- Exercise requirements
In the answer, each entry below appears exactly as given, and no picture appears at all.

Entries shown START

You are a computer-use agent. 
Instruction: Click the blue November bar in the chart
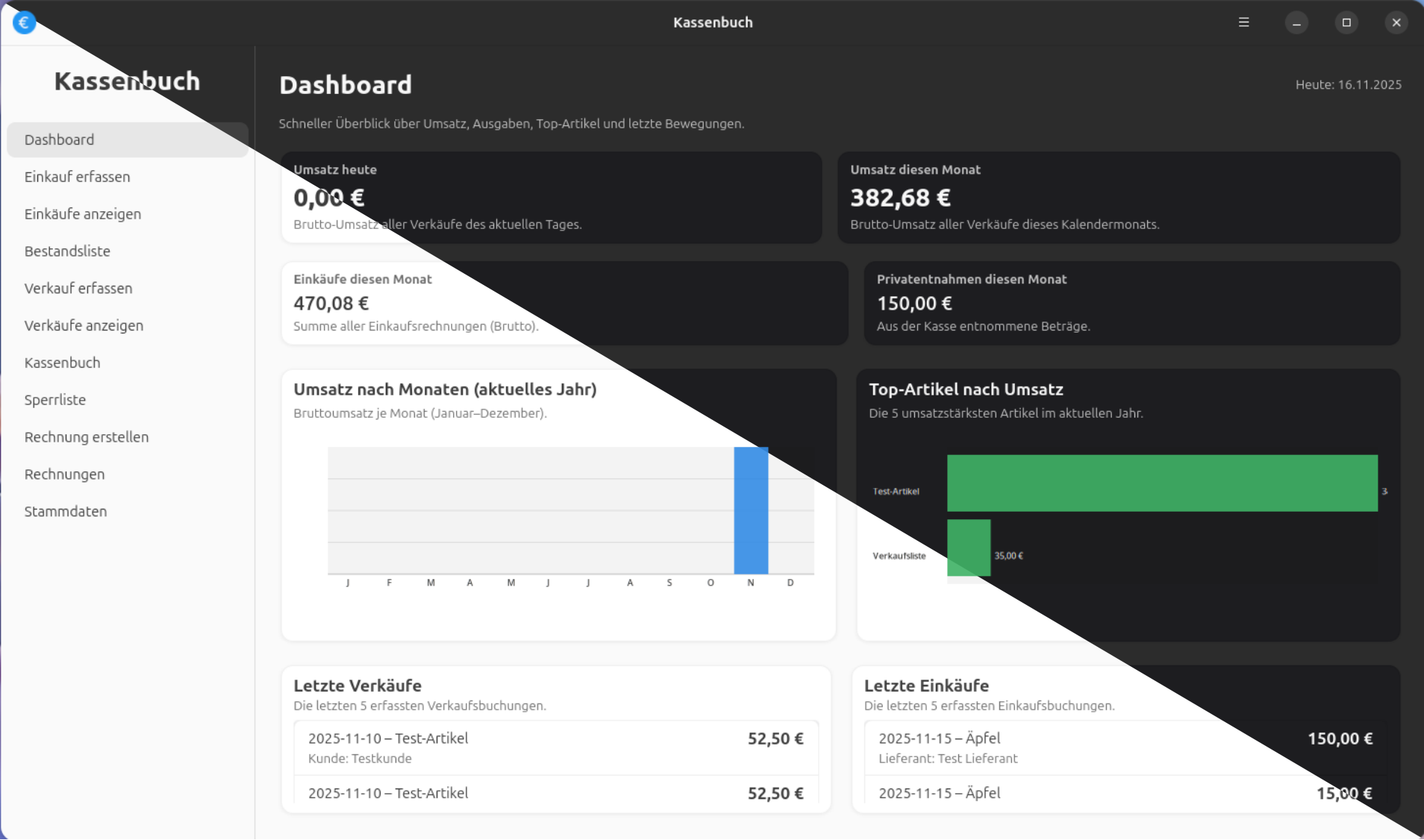750,511
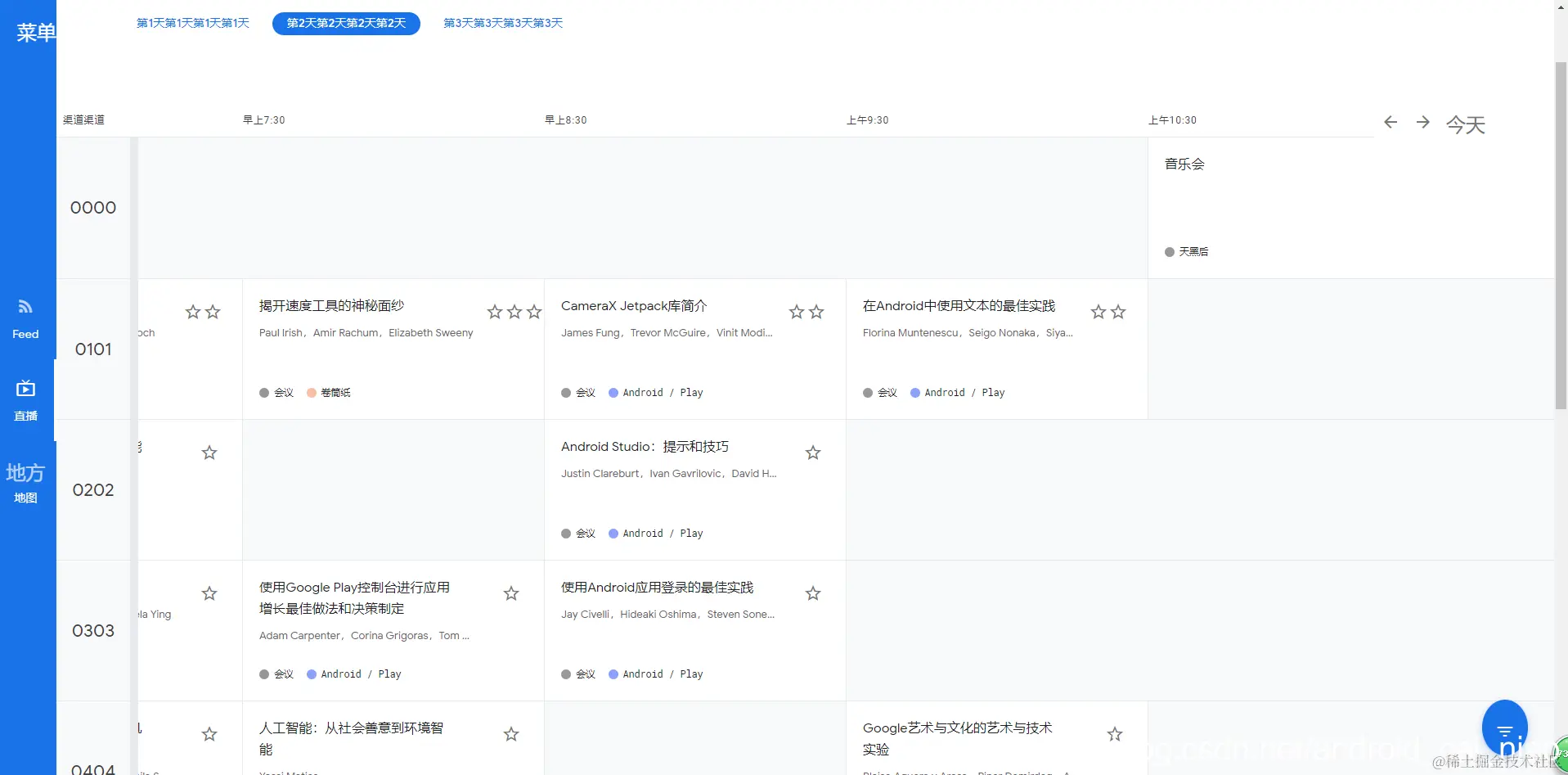Open the Feed section via RSS icon
The image size is (1568, 775).
tap(25, 319)
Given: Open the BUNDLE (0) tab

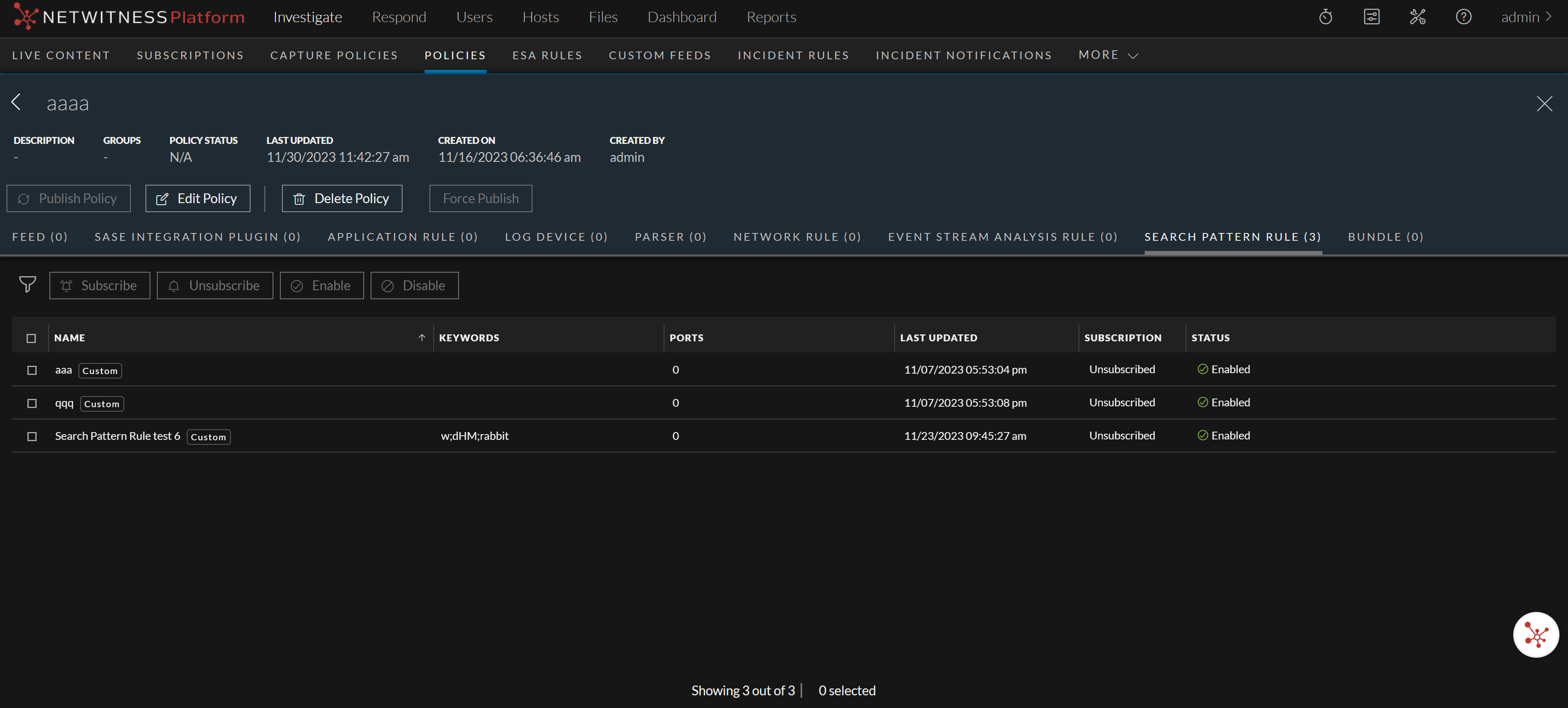Looking at the screenshot, I should 1385,237.
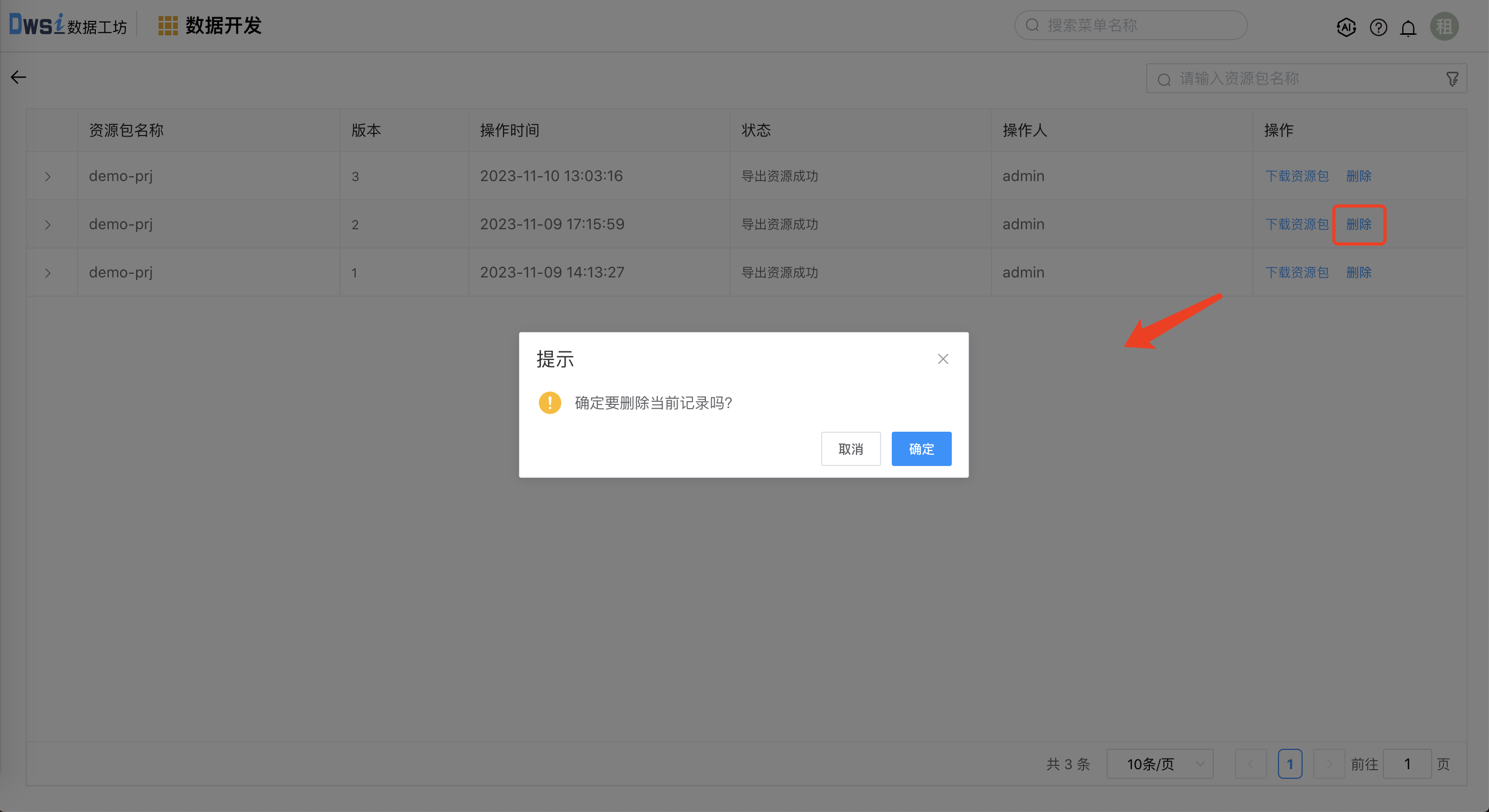1489x812 pixels.
Task: Open the notifications bell icon
Action: [x=1408, y=27]
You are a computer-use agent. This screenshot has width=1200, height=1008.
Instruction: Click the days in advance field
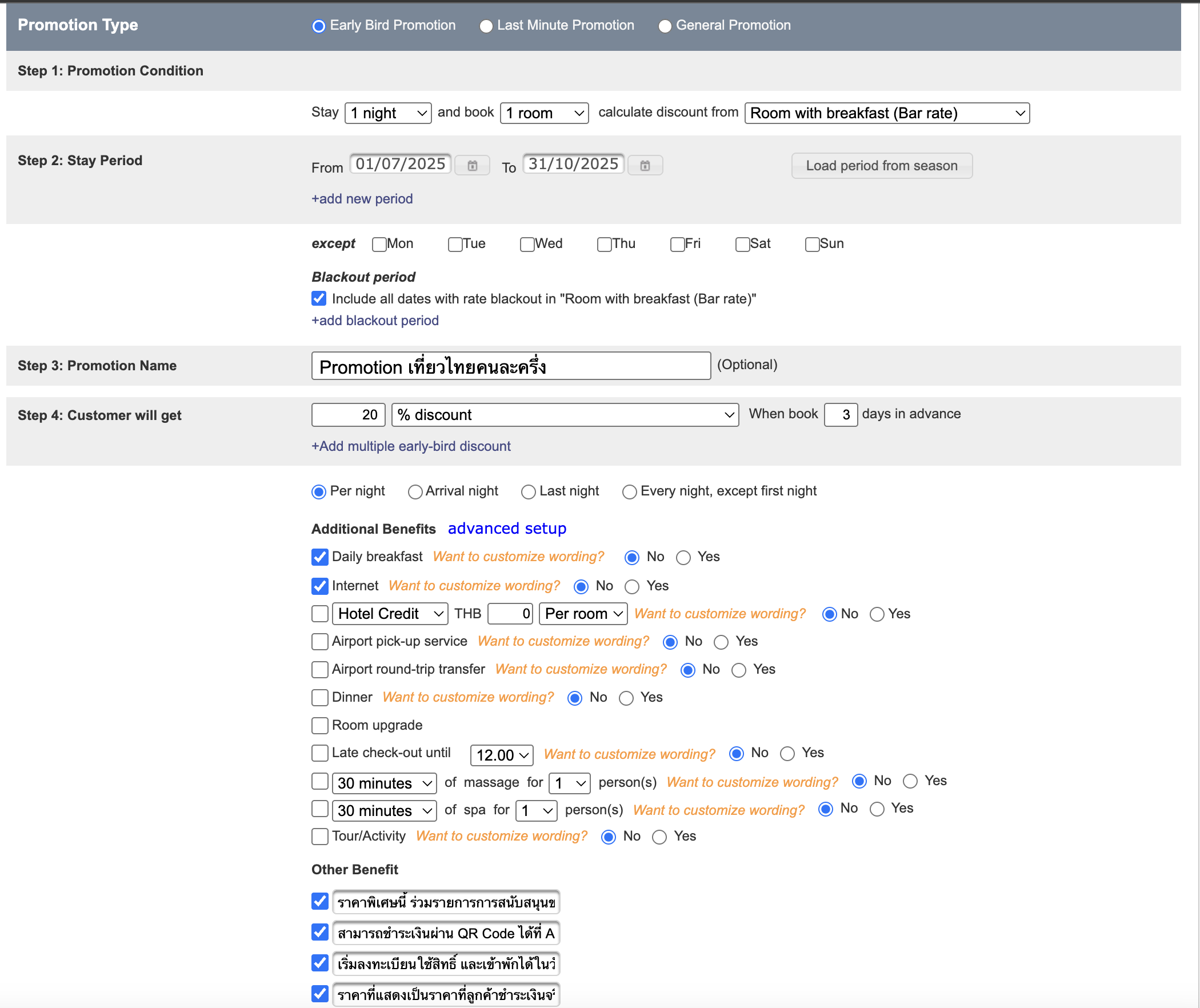click(840, 415)
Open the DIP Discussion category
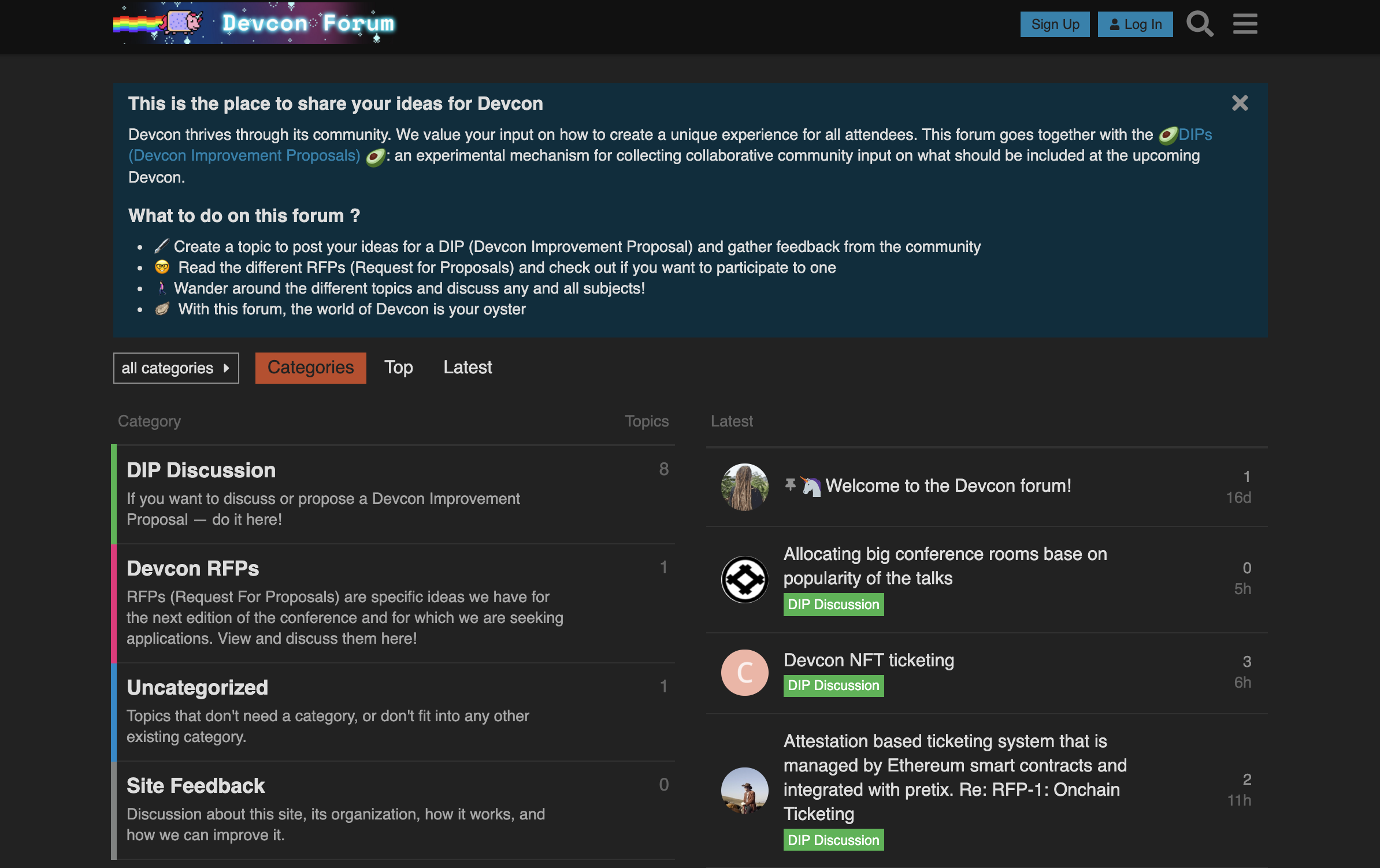Viewport: 1380px width, 868px height. coord(201,470)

Entries shown END

- Worked solution
You are a computer-use agent. 
Instruction: Click the blue November bar in the chart
750,511
Open the Feed section via RSS icon
The image size is (1568, 775).
tap(25, 319)
Given: Open the BUNDLE (0) tab

Looking at the screenshot, I should 1385,237.
1489x812 pixels.
Task: Open the notifications bell icon
Action: [x=1408, y=27]
You are a computer-use agent. This screenshot has width=1200, height=1008.
Instruction: Click the days in advance field
click(840, 415)
Open the DIP Discussion category
Viewport: 1380px width, 868px height. coord(201,470)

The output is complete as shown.